It’s Ganesh Chaturthi! Time to make umpteen varieties of Modak for our favorite Ganesha. Here is the Modak recipe of rice flour shells filled with a succulent mixture of jaggery and coconut.

Modak

 

Ingredients:

For The Dough

  • 2 cups rice flour

For The Filling

  • 1 1/4 cups grated jaggery
  • 2 cups freshly grated coconut
  • 1 tbsp poppy seeds
  • 1/2 tsp cardamom powder

Other Ingredients

  • 1 tsp ghee for kneading and greasing

 

 

 

Method

For the dough

  • Boil 1¾ cups of water in a deep non-stick pan.
  • Place the rice flour in a deep bowl and add the boiled water gradually. Mix well using a spoon in the beginning and then knead into soft and smooth dough.
  • Cover with a lid and keep aside for 10 minutes.

For the filling

  • Heat jiggery in deep non-stick pan and cook on a slow flame for 1 to 2 minutes or till the jaggery melts, while stirring continuously.
  • Add coconut, poppy seeds & cardamom powder, mix well and cook on a slow flame for 4 to 5 minutes or till all the moisture evaporates and the mixture thickens.

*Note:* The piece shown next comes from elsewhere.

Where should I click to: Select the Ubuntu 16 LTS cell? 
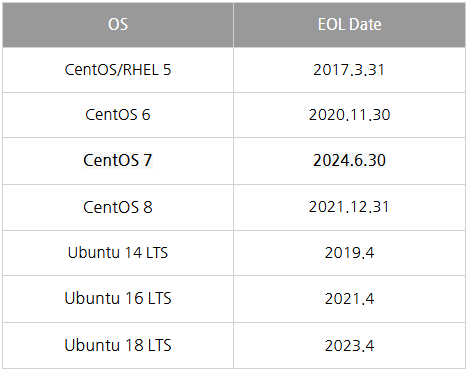coord(118,298)
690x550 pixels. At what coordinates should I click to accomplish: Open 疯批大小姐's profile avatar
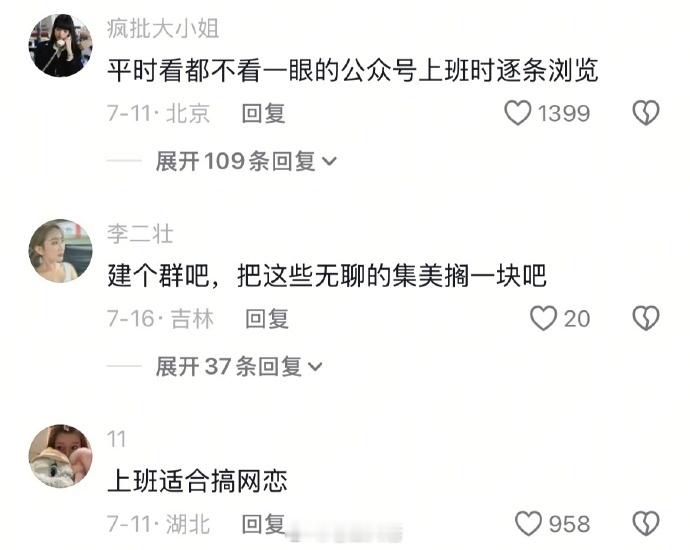[60, 45]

Keep aside to cool slightly.
  • Divide the filling into equal portions and keep aside.
  • Knead the dough once again using ½ tsp of ghee and keep aside.
  • Grease a modak mould using very little ghee and close it.
  • Take a portion of the dough, press it into the cavity of the modak mould till it is evenly lined on all the sides.
  • Fill the dough cavity with a portion of the filling.
  • Take a smaller portion of the dough and spread it evenly at the base of the modak mould so as to seal the filling.
  • Demould the modak from the modak mould.
  • Repeat steps 2 to 7 to make the remaining modaks.
  • Place a steamer plate in a steamer and place a banana leaf on it.
  • Moisten all the modaks with little water using your finger tips.
  • Place 10 modaks on the banana leaf and steam on a medium flame for 10 minutes.
  • Repeat step 10 to make 11 more modaks in 1 more batch.